** Passage follows **
I’ve had a few people read The Original Black Panther reach out to me asking about purchasing memorabilia. I’ve parted with a few items as of late, but what I have in hand right now is being saved in the hopes that (a) I can put it on short term display in the Louisville area at some point, and (b) it can go on permanent display in a wrestling hall of fame or African American museum.
That said, there is ONE major piece of Black Panther memorabilia that has yet to be purchased from the original owner. Actually, it’s not one piece. It’s thousands. It’s Jim Mitchell’s pipe collection.
Mitchell loved his pipes. He collected them from all over the world. Some he purchased, some were gifted by friends, and some were gifted by fans. In the personal photos he saved, he is rarely seen without a pipe in hand or in his mouth. Even the art work he saved depicted him with his ever-present smoking pipe.
The gentleman who bought Jim Mitchell’s estate still has the whole collection in storage. He’s waiting on the right price. (No, he won’t even speculate on a figure.) If anyone wants to reach out to him and discuss, please email me at [email protected]. I’ll be happy to share the photos I have with you and relay any offers to the owner.
This is history that needs to be saved and displayed. Spread the word. Let’s do this for “Mitch!”
It’s Black History Month, and every day I’ve been posting photos, documents, and other memorabilia from the life of The Black Panther Jim Mitchell. If you’re not following me on social media right now, you’re missing out.
** End of Passage **
** Extracted records follows **
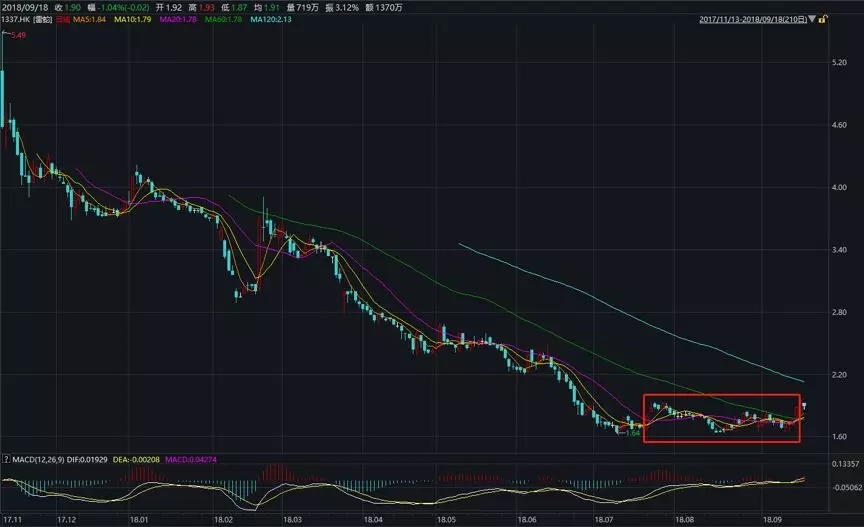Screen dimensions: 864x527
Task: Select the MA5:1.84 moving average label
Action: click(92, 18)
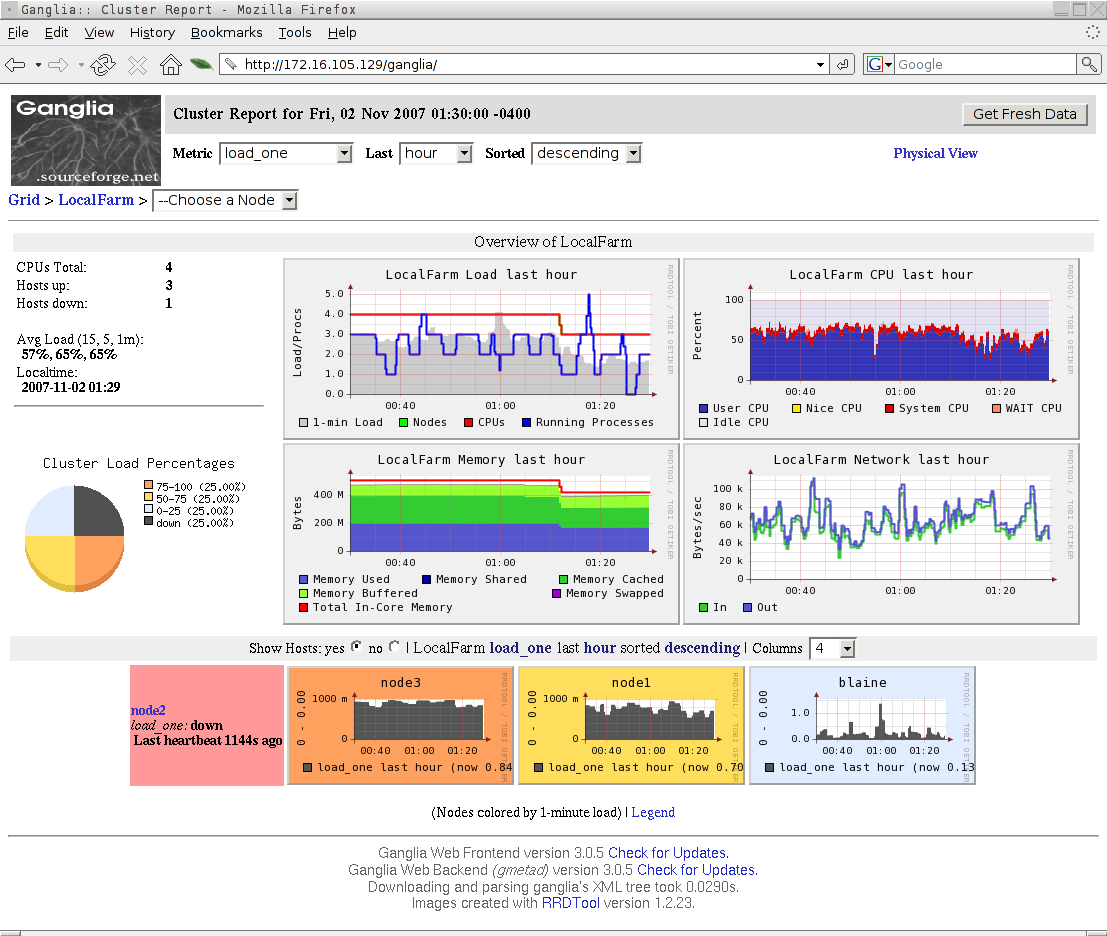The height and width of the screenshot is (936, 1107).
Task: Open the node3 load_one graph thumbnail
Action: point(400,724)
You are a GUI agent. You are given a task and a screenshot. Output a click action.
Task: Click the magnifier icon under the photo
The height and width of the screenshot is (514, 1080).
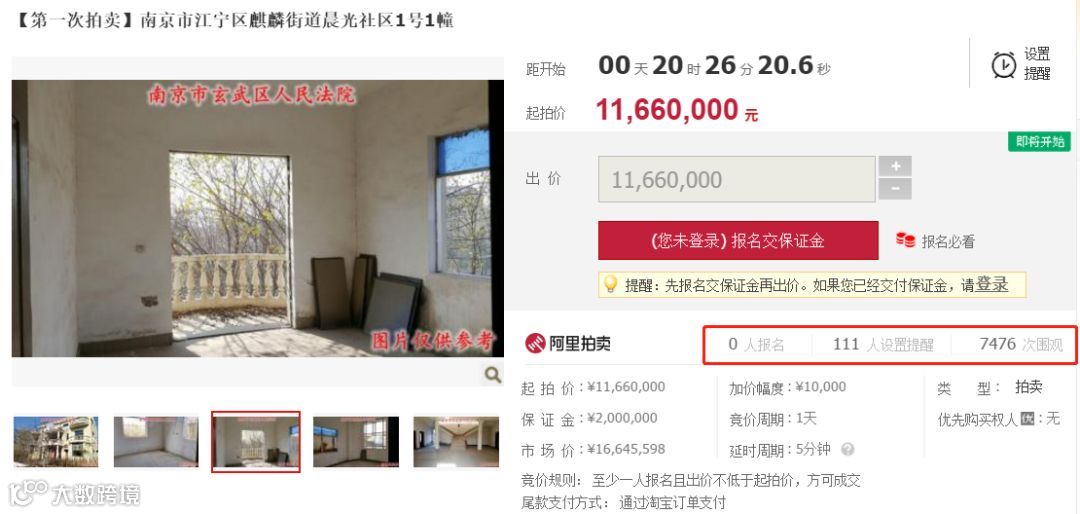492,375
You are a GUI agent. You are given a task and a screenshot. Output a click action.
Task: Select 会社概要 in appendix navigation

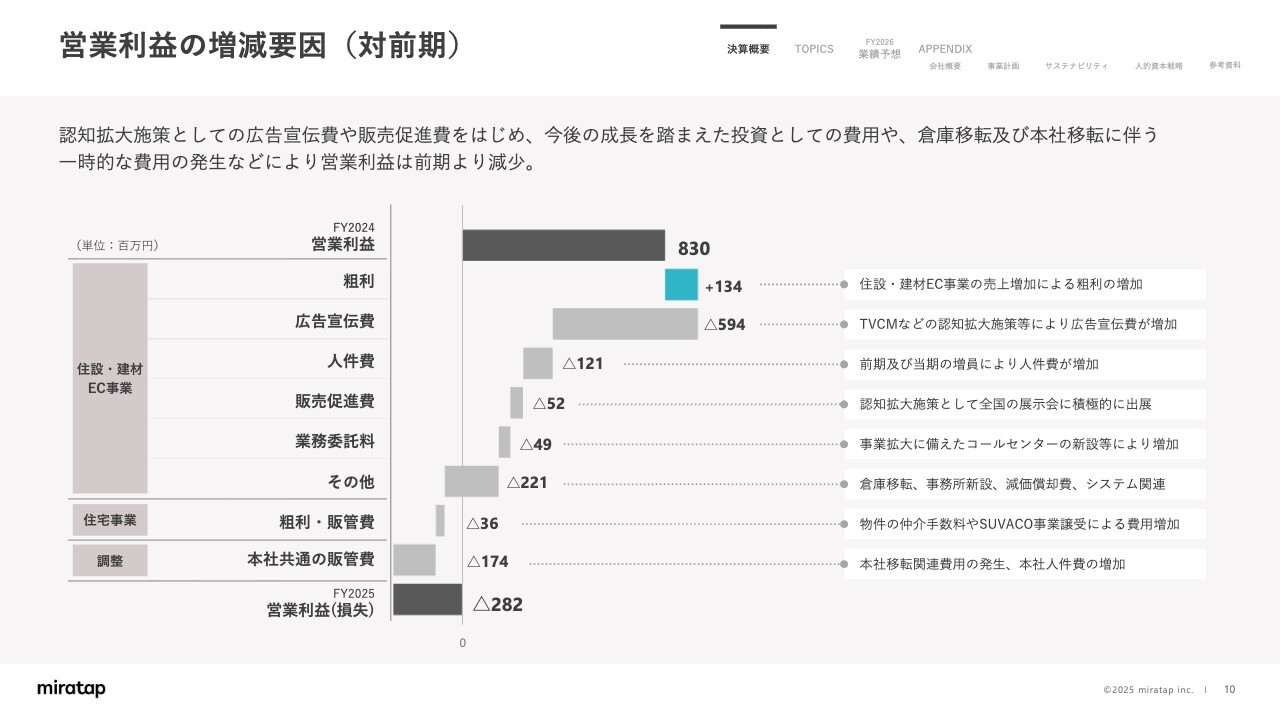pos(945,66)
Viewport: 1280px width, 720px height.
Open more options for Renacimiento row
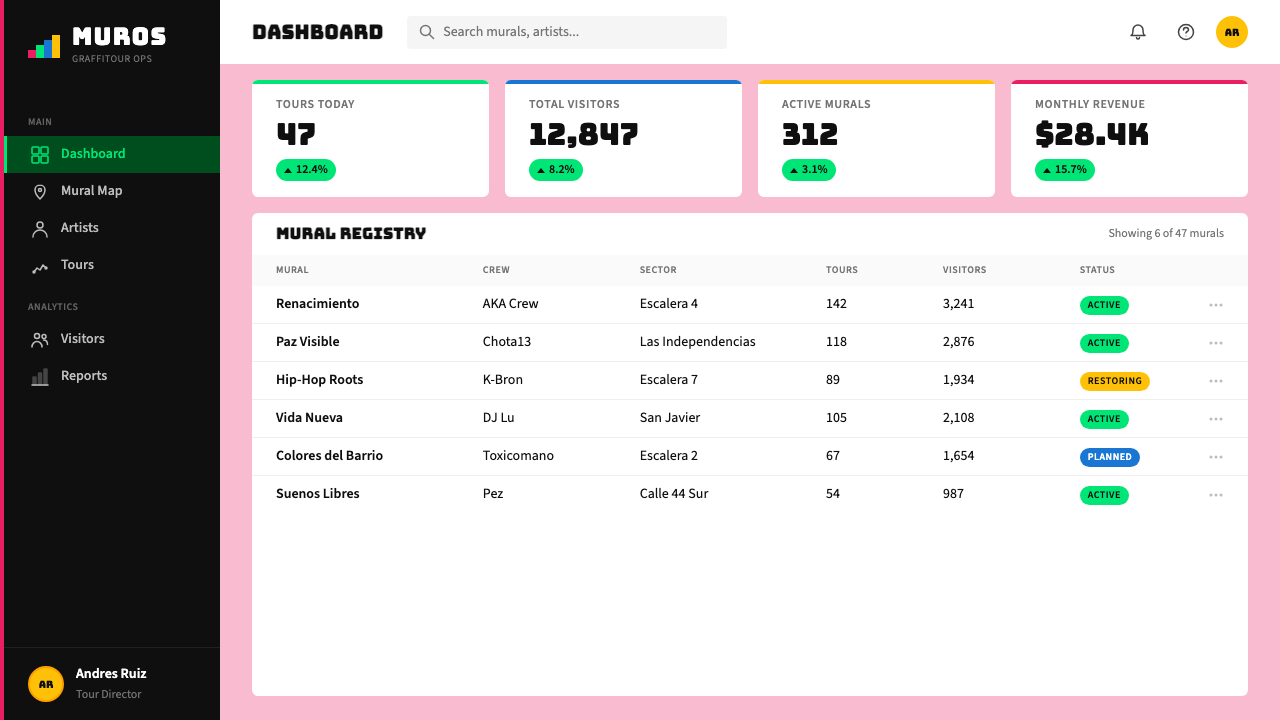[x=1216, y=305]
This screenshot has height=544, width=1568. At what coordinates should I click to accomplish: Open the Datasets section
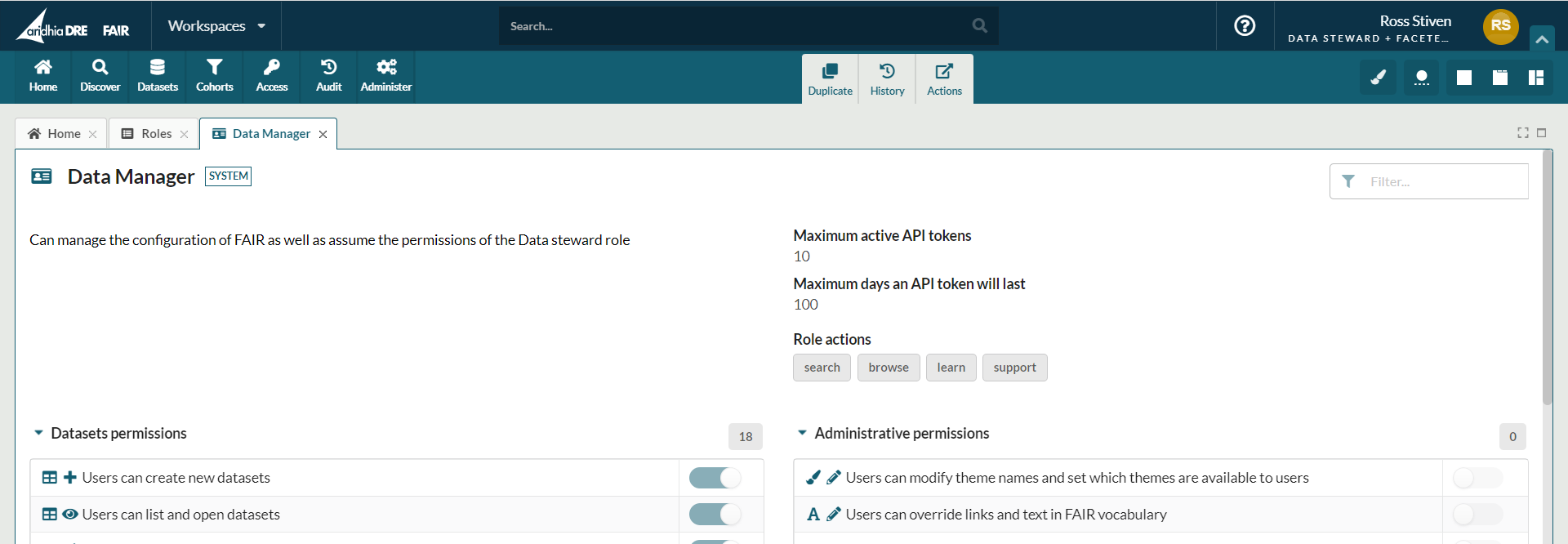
** End of Extracted records **
**Directions**
1. Copy the part of the passage about Jim Mitchell's pipe collection between "That said, there" and "Mitchell’s pipe collection.", inclusive.
2. Continue the passage about Jim Mitchell's pipe collection from where it ends.

**Responses to the tasks**
1.
That said, there is ONE major piece of Black Panther memorabilia that has yet to be purchased from the original owner. Actually, it’s not one piece. It’s thousands. It’s Jim Mitchell’s pipe collection.

2.
The truly amazing part about almost all of this material is that it all came from the Black Panther himself. I have over 900 scans of photos, newspaper articles, magazine articles, wrestling programs, wrestling posters, and legal documents that Jim Mitchell collected and saved. These items were found in the early 2000s when a man named Dave Marciniak bought Mitchell’s house from the bank as a flip after the death of Mitchell’s step-daughter. It’s a miracle that this stuff survived the years, and it’s incredibly fortunate Dave saw potential value in these items. Rather than throwing it all away, he salvaged what he could, thinking it might be worth something one day. After all the time I spent chasing the Black Panther’s story, it was worth more than gold to me.
I’m sharing a few items every day, so if you want to catch up and follow along, here’s where you can find me:
The 2020 CAC James Melby Award Winner Greg Oliver just posted a terrific editorial on Slam! Wrestling about the quest to chronicle pro wrestling history. After reading an advance copy of the Andre the Giant biography, Oliver was struck by the incredible depth of research in the spook, especially when compared to an infamous earlier bio on the Eighth Wonder of the World. Oliver suggests we’re living in a golden era for wrestling historians and research, thanks to the resources that are not only now available but being utilized by writers and researchers everywhere.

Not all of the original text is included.